We don't know what Thomas has heard from the league re: his prospects in April's draft, but it's probably not worth bothering to look for his name in any mock drafts. As prolific as he's been at the controls of one of the most prolific attacks in college football, Thomas is also a quintessential "system" quarterback: A good athlete who found a spread option scheme that plays to his strengths as a runner and doesn't ask him to make too many "next level" throws. In plenty of other offenses, he would have been moved to wide receiver; in Chip Kelly's offense — the same offense that's led the conference in yards and points per game five years in a row and made stars of signal-callers as diverse and Dennis Dixon and Jeremiah Masoli — it's almost impossible to tell where Kelly's success ends and Thomas' begins.

Still, even on the heels of tailback LaMichael James' decision to take his All-American act to the NFL last week, Thomas' departure may be the biggest possible blow to Oregon's championship ambitions in 2012: No matter how consistent the Ducks have been under Kelly, or how loaded they remain at running back (backup burners Kenjon Barner and De'Anthony Thomas combined for 1,534 yards and 18 touchdowns on 7.4 yards per carry), fifth-year quarterbacks with 22 wins in two years and starts in both the Rose Bowl and BCS Championship Game do not grow on trees.

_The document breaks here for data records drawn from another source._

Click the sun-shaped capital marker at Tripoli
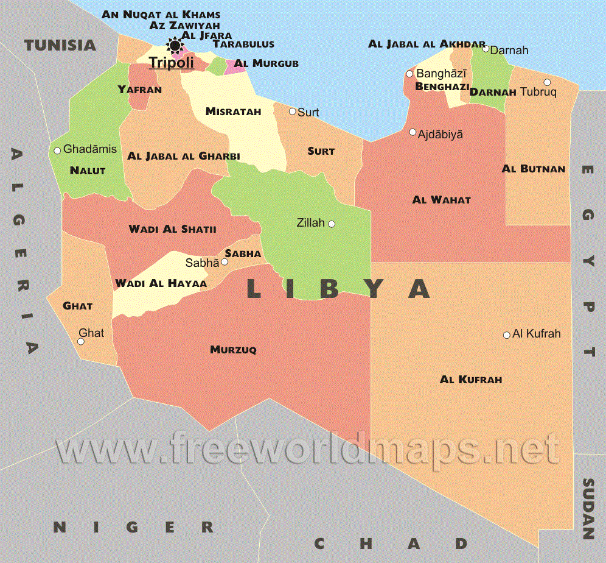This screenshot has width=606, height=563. click(x=175, y=44)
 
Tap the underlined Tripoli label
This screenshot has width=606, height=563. click(x=171, y=62)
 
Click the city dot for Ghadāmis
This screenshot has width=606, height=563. click(x=57, y=150)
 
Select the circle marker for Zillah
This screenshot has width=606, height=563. click(x=332, y=224)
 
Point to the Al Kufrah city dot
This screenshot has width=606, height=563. click(x=506, y=335)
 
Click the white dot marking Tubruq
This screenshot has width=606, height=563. click(x=547, y=82)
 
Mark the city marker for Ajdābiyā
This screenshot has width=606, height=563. click(x=413, y=132)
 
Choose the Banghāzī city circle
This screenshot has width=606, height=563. click(x=409, y=74)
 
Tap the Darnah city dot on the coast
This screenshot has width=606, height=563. click(x=486, y=49)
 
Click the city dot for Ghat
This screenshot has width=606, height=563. click(x=80, y=341)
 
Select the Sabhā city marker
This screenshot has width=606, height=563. click(x=225, y=262)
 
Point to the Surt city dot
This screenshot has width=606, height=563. click(x=292, y=112)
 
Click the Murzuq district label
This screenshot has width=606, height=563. click(x=233, y=350)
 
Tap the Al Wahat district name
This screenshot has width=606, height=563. click(x=441, y=200)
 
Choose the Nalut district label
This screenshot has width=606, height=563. click(x=88, y=171)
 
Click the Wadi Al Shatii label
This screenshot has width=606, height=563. click(x=172, y=229)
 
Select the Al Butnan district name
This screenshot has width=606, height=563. click(x=533, y=169)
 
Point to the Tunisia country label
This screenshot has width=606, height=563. click(x=60, y=45)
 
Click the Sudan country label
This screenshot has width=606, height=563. click(x=588, y=509)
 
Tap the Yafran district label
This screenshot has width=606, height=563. click(x=139, y=90)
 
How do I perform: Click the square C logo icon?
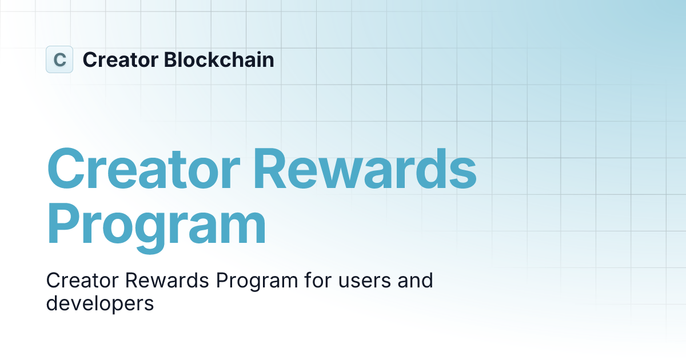click(59, 59)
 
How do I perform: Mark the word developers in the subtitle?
click(100, 304)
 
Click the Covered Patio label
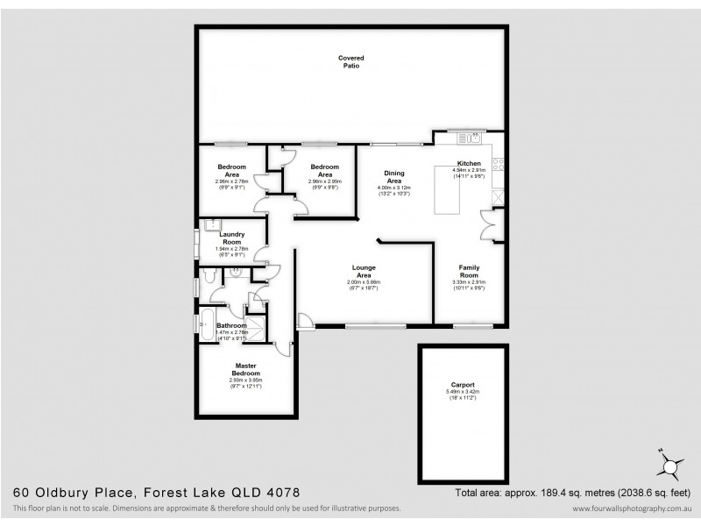click(x=350, y=61)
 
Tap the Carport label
click(x=462, y=385)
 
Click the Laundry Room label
click(x=232, y=238)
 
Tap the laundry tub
click(x=208, y=224)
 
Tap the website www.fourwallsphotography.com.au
click(x=634, y=509)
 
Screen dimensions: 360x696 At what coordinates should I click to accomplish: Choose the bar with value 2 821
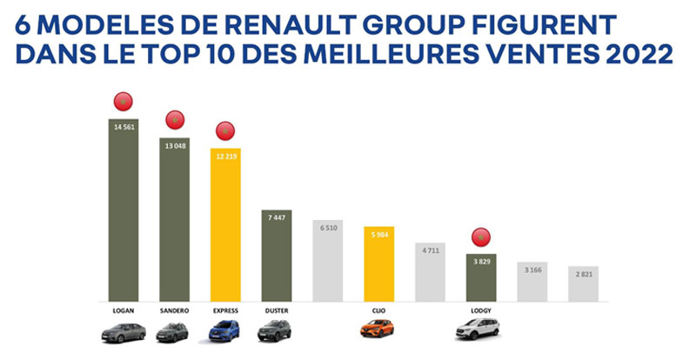584,283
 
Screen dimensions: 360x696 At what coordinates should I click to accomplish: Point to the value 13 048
174,145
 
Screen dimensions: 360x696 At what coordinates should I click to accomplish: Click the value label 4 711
431,250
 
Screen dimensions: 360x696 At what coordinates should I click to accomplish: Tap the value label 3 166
532,270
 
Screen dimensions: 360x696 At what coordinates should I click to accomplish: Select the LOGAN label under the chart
123,309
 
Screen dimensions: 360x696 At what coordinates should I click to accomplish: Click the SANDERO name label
174,309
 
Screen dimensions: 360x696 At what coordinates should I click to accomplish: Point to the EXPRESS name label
225,309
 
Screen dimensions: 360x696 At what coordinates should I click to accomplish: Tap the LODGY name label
481,309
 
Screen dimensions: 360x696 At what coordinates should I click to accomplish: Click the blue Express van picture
225,330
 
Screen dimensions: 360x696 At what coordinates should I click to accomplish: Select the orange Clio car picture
379,330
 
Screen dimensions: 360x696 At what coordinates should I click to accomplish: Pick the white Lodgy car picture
481,330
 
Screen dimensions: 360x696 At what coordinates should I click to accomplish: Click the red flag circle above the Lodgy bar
480,236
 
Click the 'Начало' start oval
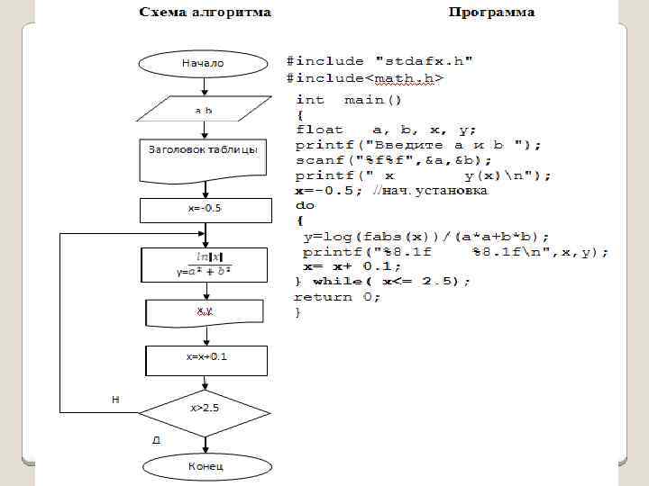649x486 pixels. pyautogui.click(x=204, y=64)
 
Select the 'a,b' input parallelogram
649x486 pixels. pyautogui.click(x=204, y=110)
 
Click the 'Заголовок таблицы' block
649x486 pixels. pyautogui.click(x=204, y=151)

The difference between Thomas' seasoned grasp of the spread option and rising sophomore Bryan Bennett's could be the difference between contending for a national championship and ceding Pac-12 superiority back to USC.

It doesn't help that Oregon has to visit the L.A. Coliseum in November, or that Bennett inherits an attack now missing its starting quarterback, leading rusher, two of its top three receivers and two senior linemen with 59 career starts between them. It does help that Barner and Thomas are every bit as explosive as LaMichael James. If Bennett can offer the same continuity at quarterback, the Ducks will be back in the thick of the conference and national championship races and Kelly's reputation as an indomitable offensive guru will be reinforced once again. I promise, though, he hadn't planned to be starting over again just yet.